The Mediterranean does not have the tides that I am used to, but at least you can always be sure that the beach will be waiting for you – if you timed it wrongly in Barry all you were left with was a fringe of sand next to the retaining wall and people retreating to those suspect restaurants for a cup of odd tasting tea.

From the balcony in Castelldefels you can see the wooden shack that serves snacks and drinks and the line of awnings next to the sea with the neat stacks of hamacas waiting to be set out in the morning. There are two wooden walkways and one of those intriguing geometrical rope pyramids for kids to climb. But for the last few days another aspect of the life of the beach has drawn attention. There is a storm drain opening out onto the beach and, since we arrived, this has been unobtrusive and the sand in front of the opening flat and featureless. A recent storm has changed all of that. We now have a deep river valley making its way to the sea.

On the first day of its formation a small white van stopped by the edge of the gorge and four men got out and spent some time chatting along the edge. They then, in the best traditions of council workers, drove off and nothing has been done. The machines that appear at night and sift the sand and collect the rubbish have had to make a detour but no intervention on the scale of Gran Canaria has taken place. Much, I might add, to my chagrin as I would have had a comfortable view with a glass of wine to watch as the landscape shapers did their work. All of this I am denied, but I live in hope that the authorities will act and I will see human nature at work if not the real thing.

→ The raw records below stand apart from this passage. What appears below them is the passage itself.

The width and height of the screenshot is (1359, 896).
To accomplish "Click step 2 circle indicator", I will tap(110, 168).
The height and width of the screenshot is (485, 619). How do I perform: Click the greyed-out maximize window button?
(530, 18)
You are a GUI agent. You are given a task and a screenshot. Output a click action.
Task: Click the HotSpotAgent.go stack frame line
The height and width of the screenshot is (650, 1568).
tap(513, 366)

Nature, as someone once said, is what you make it.
And in a tourist resort it needs a lot of making!

Monday, August 13, 2007

Lengthy completion - so to speak.

Although it is not the middle of January, I am contemplating broken resolutions.

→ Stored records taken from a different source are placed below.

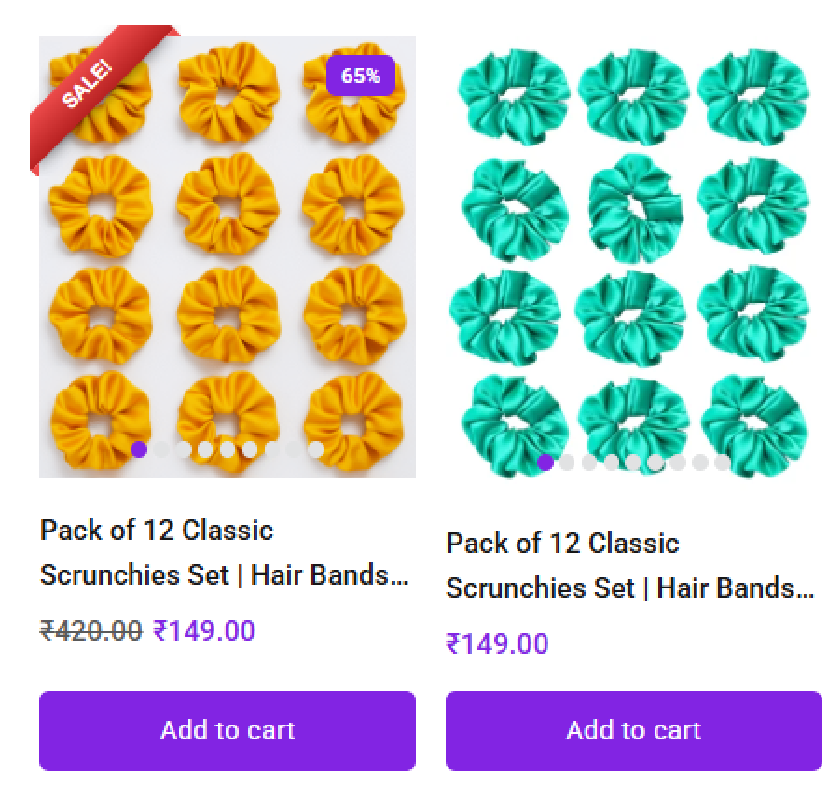Click the red SALE ribbon on yellow scrunchies
Viewport: 840px width, 801px height.
88,84
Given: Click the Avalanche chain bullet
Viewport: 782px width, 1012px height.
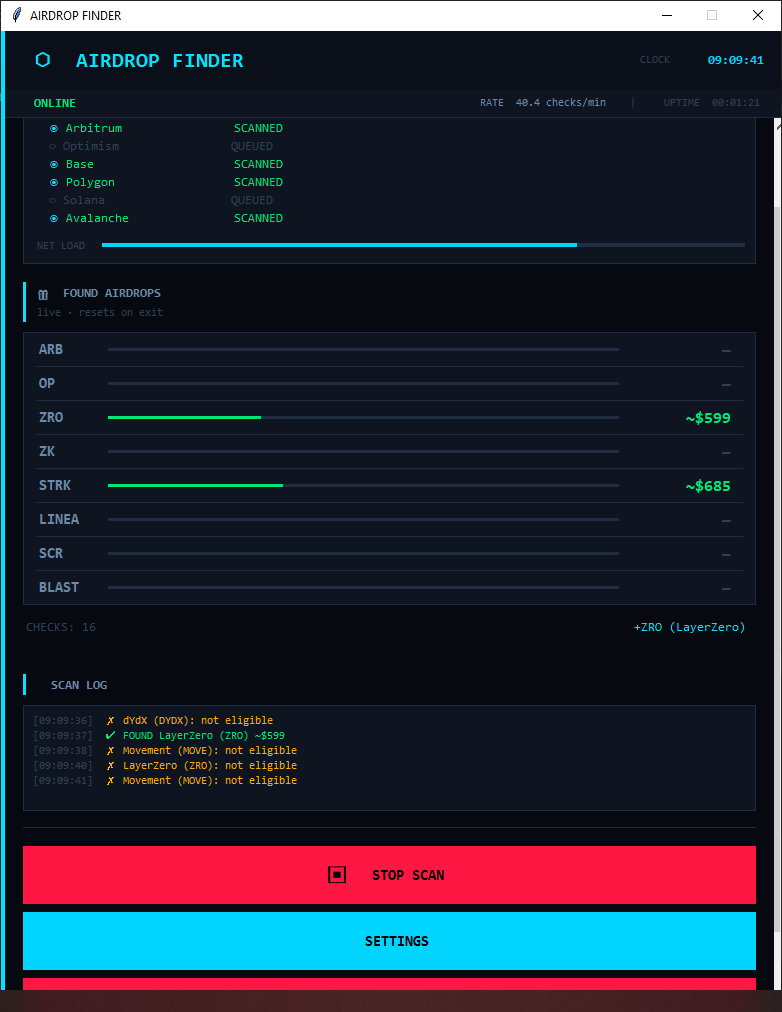Looking at the screenshot, I should [54, 219].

I realise that middle of January is a little optimistic for me, but we literary folk can take a few justifiable spins with the truth. I determined, before I went on holiday to Mallorca that I would use Meic Stephens’ ‘A Most Peculiar People’ a book of quotations by and about the Welsh and Wales as the inspiration for a series of short stories. I would open the book at random, point the finger and use the quotation indicated as the starting point for my literary creations. I would be in Mallorca for eight days; therefore I could produce at least six stories.

It has been two weeks since our thirty minute flight home (how strange it is still to say things like that) and I have finally finished the sixth story on the beach today. Frailty, thy name is writing resolutions!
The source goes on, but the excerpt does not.